- **Polecenie**
Przepisz poniższe rekordy bez zmian, zastępując jedynie „saved session” przez „stored session”. Obrazy pomiń w odpowiedzi.

________________________________________

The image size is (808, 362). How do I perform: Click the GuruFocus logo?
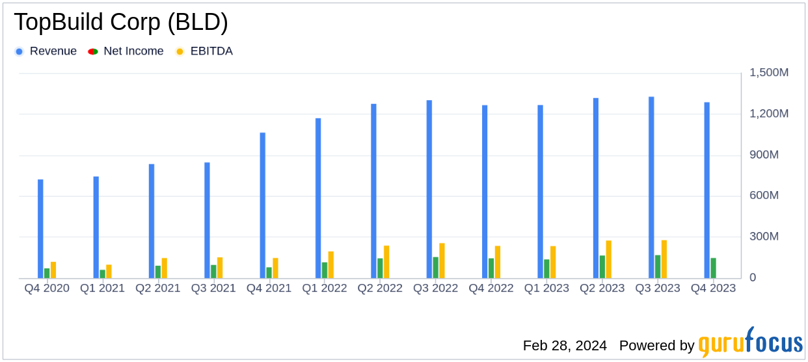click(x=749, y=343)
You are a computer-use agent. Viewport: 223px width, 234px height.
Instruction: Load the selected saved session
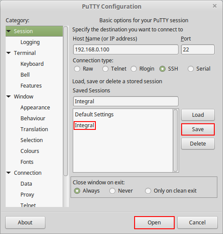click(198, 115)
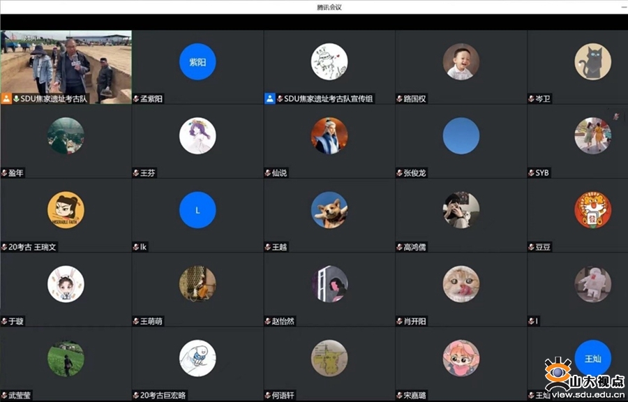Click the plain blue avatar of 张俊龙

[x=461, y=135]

________________________________________

- **Wynik zadania**
The image size is (808, 362). How do I perform: Click the GuruFocus logo?
click(x=749, y=343)
You are a computer-use agent. Viewport: 223px width, 234px height.
Instruction: Load the selected stored session
click(198, 115)
Click the plain blue avatar of 张俊龙

[x=461, y=135]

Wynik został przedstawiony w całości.